_Exercise goal_. Report each line of the data that contains the string "Power".

_Data shown_.
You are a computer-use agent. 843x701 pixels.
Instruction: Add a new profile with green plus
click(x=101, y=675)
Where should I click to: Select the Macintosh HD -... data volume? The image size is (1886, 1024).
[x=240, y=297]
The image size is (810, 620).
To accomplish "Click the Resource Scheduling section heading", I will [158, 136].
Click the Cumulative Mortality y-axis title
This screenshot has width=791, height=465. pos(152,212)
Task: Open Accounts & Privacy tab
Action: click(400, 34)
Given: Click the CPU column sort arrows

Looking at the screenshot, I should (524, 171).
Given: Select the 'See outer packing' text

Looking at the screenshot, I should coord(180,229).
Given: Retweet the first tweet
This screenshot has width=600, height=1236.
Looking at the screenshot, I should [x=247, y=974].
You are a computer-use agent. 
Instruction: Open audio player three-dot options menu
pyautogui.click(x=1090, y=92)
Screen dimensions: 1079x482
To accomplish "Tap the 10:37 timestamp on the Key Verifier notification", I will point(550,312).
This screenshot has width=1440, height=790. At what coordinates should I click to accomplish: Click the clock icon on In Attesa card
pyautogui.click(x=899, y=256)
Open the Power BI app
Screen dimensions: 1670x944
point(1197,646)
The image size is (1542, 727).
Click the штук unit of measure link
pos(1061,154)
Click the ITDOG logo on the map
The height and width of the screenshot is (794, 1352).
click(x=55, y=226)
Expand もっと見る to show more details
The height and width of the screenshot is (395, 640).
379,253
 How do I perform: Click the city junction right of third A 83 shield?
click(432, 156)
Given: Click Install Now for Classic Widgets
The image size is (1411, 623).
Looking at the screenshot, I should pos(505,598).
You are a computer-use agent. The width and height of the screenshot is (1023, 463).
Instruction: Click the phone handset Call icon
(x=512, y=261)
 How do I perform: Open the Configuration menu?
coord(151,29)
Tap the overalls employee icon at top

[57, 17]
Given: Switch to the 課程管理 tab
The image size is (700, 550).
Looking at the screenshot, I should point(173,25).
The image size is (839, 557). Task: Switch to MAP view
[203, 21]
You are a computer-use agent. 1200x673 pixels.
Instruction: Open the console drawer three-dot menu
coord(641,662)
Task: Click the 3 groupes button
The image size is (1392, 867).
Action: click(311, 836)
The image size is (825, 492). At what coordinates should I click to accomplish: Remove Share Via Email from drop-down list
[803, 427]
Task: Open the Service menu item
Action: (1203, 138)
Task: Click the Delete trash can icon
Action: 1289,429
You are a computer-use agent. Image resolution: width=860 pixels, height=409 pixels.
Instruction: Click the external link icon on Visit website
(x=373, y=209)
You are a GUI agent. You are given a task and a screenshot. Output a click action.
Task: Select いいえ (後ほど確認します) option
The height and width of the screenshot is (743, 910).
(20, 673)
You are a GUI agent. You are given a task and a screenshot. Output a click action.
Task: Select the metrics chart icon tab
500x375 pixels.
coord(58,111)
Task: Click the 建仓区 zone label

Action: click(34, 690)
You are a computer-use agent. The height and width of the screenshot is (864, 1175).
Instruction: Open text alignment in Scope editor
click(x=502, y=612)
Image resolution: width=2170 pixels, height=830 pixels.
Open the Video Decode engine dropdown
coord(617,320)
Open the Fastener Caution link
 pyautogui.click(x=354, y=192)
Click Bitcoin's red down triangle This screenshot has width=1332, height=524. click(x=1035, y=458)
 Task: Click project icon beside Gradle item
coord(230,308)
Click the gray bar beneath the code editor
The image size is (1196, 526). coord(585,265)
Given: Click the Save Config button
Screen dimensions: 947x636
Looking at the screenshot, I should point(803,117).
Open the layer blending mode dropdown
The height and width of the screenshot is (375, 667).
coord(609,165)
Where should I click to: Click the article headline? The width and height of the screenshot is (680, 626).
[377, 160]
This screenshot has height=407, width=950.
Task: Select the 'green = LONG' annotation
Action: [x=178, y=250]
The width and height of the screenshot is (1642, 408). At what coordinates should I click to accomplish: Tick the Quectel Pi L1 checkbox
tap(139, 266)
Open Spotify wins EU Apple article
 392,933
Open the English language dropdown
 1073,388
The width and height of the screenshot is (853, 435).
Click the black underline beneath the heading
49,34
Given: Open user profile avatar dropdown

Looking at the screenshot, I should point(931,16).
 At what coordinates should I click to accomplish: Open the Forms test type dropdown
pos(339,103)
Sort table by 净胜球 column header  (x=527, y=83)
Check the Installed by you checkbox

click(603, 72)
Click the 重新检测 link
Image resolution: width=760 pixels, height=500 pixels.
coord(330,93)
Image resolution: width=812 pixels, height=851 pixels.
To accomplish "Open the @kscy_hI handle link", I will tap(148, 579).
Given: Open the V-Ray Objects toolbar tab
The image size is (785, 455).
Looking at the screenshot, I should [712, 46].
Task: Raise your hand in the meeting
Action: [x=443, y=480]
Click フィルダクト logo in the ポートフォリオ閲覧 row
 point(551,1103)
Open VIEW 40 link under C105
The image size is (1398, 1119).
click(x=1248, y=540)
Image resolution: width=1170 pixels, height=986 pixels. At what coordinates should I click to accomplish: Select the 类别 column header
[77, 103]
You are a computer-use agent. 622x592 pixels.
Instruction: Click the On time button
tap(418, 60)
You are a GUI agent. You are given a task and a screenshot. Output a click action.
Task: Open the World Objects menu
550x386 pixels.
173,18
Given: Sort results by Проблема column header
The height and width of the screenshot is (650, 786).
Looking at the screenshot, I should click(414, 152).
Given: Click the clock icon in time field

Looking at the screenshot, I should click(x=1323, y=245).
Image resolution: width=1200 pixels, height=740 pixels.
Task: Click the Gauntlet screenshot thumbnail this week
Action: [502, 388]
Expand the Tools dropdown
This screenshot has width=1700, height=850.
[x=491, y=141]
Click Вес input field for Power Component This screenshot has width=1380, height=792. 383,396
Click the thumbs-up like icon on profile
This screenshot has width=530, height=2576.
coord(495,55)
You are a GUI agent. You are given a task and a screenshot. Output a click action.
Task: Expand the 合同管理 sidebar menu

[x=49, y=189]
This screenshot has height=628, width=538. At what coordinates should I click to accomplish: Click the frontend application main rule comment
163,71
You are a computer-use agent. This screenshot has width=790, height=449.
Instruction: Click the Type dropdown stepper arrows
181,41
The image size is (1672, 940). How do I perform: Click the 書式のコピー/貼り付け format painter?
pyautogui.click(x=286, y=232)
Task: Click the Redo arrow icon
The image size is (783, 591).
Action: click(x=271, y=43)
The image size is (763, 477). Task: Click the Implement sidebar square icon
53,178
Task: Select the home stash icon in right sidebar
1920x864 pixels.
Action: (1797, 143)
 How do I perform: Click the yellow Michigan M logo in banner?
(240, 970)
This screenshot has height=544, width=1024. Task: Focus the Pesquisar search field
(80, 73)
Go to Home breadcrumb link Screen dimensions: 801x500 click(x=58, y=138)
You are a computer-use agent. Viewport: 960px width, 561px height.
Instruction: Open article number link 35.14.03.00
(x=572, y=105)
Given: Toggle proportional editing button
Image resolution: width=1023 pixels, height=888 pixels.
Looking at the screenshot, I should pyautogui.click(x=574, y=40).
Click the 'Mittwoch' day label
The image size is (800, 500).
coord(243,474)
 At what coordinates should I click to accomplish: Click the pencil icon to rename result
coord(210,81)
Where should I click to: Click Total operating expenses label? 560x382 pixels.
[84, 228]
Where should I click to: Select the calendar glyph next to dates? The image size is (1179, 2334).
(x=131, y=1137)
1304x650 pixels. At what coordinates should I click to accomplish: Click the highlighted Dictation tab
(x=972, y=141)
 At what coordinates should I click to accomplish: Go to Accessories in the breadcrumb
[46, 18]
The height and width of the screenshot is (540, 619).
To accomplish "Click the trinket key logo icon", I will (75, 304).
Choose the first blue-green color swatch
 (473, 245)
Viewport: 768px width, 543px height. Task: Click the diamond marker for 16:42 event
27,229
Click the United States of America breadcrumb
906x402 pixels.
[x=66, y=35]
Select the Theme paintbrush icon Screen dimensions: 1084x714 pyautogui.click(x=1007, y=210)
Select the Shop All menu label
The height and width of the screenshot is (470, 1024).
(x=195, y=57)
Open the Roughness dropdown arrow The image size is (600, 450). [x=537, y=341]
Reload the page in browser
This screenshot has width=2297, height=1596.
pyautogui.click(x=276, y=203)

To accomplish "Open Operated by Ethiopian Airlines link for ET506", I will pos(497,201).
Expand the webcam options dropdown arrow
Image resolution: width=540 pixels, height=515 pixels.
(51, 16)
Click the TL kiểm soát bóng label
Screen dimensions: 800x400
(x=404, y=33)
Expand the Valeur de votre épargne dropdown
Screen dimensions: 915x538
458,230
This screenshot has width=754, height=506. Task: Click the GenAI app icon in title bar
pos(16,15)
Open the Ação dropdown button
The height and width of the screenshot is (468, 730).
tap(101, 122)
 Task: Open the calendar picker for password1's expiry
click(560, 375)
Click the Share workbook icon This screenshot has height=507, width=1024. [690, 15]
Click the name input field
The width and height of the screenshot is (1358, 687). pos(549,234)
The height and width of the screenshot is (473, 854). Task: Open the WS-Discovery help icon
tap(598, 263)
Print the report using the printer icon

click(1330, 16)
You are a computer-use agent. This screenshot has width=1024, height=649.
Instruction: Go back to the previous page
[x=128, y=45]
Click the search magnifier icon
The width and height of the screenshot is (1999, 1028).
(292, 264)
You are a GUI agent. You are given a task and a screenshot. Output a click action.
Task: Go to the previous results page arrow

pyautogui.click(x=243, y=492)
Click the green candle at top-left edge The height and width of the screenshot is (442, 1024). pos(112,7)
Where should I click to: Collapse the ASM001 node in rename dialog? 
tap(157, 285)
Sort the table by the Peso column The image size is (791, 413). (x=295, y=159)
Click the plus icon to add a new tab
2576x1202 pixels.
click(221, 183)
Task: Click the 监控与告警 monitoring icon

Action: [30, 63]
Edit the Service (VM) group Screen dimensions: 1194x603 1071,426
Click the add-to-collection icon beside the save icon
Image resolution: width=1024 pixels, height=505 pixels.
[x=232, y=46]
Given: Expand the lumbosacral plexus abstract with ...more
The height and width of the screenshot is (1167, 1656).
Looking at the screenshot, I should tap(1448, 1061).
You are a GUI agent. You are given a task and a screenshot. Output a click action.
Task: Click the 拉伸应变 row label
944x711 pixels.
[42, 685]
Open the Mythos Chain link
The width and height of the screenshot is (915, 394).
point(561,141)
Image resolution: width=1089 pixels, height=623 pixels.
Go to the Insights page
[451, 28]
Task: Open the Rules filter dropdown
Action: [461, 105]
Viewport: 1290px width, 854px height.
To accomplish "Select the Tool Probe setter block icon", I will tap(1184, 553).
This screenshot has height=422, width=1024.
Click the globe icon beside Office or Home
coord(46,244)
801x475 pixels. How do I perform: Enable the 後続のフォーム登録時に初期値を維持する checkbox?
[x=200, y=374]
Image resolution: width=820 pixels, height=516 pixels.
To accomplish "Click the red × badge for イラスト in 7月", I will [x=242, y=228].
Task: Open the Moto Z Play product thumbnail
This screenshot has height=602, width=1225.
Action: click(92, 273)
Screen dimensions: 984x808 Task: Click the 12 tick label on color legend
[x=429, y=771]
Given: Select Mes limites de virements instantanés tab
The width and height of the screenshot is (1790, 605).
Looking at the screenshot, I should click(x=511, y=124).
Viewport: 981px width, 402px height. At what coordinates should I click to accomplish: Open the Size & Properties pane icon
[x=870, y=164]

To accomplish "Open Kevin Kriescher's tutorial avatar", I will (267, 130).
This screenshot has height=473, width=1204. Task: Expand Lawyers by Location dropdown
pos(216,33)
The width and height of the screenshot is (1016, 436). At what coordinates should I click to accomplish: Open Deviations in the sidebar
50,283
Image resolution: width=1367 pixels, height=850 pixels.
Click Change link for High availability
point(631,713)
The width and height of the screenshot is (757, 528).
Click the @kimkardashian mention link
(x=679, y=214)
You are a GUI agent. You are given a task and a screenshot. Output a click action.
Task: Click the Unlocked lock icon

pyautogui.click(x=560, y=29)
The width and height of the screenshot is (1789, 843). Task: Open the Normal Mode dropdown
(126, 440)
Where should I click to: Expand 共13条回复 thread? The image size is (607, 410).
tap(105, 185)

_Answer to the exercise_.
Open the Power BI app
Click Вес input field for Power Component This screenshot has width=1380, height=792. 383,396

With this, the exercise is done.